**EXERCISE DESCRIPTION:** Type the entries again, word for word.

**MATERIAL PROVIDED:**
**********
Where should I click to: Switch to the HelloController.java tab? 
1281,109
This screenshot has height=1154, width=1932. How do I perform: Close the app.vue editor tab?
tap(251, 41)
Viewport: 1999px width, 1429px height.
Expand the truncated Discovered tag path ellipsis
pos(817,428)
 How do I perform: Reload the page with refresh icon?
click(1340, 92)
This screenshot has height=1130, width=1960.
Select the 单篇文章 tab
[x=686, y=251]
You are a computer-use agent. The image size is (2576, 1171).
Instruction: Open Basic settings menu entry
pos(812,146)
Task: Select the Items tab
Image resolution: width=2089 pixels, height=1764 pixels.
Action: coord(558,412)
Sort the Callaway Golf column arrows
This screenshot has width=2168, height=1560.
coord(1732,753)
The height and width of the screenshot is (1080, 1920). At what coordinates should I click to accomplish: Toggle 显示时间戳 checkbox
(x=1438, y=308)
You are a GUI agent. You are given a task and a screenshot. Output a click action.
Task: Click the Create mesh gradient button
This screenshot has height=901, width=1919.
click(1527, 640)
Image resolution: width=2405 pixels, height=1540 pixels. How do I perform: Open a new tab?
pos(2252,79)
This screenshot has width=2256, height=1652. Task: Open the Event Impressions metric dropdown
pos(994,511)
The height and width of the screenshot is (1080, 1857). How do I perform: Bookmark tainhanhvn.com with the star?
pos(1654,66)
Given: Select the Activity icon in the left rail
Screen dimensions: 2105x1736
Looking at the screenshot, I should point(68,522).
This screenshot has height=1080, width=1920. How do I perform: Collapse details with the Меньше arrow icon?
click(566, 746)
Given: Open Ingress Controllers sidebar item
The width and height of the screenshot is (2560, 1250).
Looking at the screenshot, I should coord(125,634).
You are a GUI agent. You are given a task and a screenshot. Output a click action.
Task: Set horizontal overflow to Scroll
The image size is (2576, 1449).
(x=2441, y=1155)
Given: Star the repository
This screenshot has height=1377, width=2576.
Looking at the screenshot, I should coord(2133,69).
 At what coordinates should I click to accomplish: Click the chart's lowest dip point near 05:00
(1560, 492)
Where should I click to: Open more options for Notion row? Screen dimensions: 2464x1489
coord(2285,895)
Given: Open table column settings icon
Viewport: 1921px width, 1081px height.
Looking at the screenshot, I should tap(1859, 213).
**********
**ANSWER FOR THIS EXERCISE:**
Where should I click to: Switch to the HelloController.java tab? 
1281,109
This screenshot has height=1154, width=1932. How do I perform: Close the app.vue editor tab?
tap(251, 41)
Viewport: 1999px width, 1429px height.
Expand the truncated Discovered tag path ellipsis
pos(817,428)
 How do I perform: Reload the page with refresh icon?
click(1340, 92)
This screenshot has height=1130, width=1960.
Select the 单篇文章 tab
[x=686, y=251]
You are a computer-use agent. The image size is (2576, 1171).
Instruction: Open Basic settings menu entry
pos(812,146)
Task: Select the Items tab
Image resolution: width=2089 pixels, height=1764 pixels.
Action: coord(558,412)
Sort the Callaway Golf column arrows
This screenshot has width=2168, height=1560.
coord(1732,753)
The height and width of the screenshot is (1080, 1920). At what coordinates should I click to accomplish: Toggle 显示时间戳 checkbox
(x=1438, y=308)
You are a GUI agent. You are given a task and a screenshot. Output a click action.
Task: Click the Create mesh gradient button
This screenshot has height=901, width=1919.
click(1527, 640)
Image resolution: width=2405 pixels, height=1540 pixels. How do I perform: Open a new tab?
pos(2252,79)
This screenshot has width=2256, height=1652. Task: Open the Event Impressions metric dropdown
pos(994,511)
The height and width of the screenshot is (1080, 1857). How do I perform: Bookmark tainhanhvn.com with the star?
pos(1654,66)
Given: Select the Activity icon in the left rail
Screen dimensions: 2105x1736
Looking at the screenshot, I should point(68,522).
This screenshot has height=1080, width=1920. How do I perform: Collapse details with the Меньше arrow icon?
click(566, 746)
Given: Open Ingress Controllers sidebar item
The width and height of the screenshot is (2560, 1250).
Looking at the screenshot, I should coord(125,634).
You are a GUI agent. You are given a task and a screenshot. Output a click action.
Task: Set horizontal overflow to Scroll
The image size is (2576, 1449).
(x=2441, y=1155)
Given: Star the repository
This screenshot has height=1377, width=2576.
Looking at the screenshot, I should coord(2133,69).
 At what coordinates should I click to accomplish: Click the chart's lowest dip point near 05:00
(1560, 492)
Where should I click to: Open more options for Notion row? Screen dimensions: 2464x1489
coord(2285,895)
Given: Open table column settings icon
Viewport: 1921px width, 1081px height.
Looking at the screenshot, I should tap(1859, 213).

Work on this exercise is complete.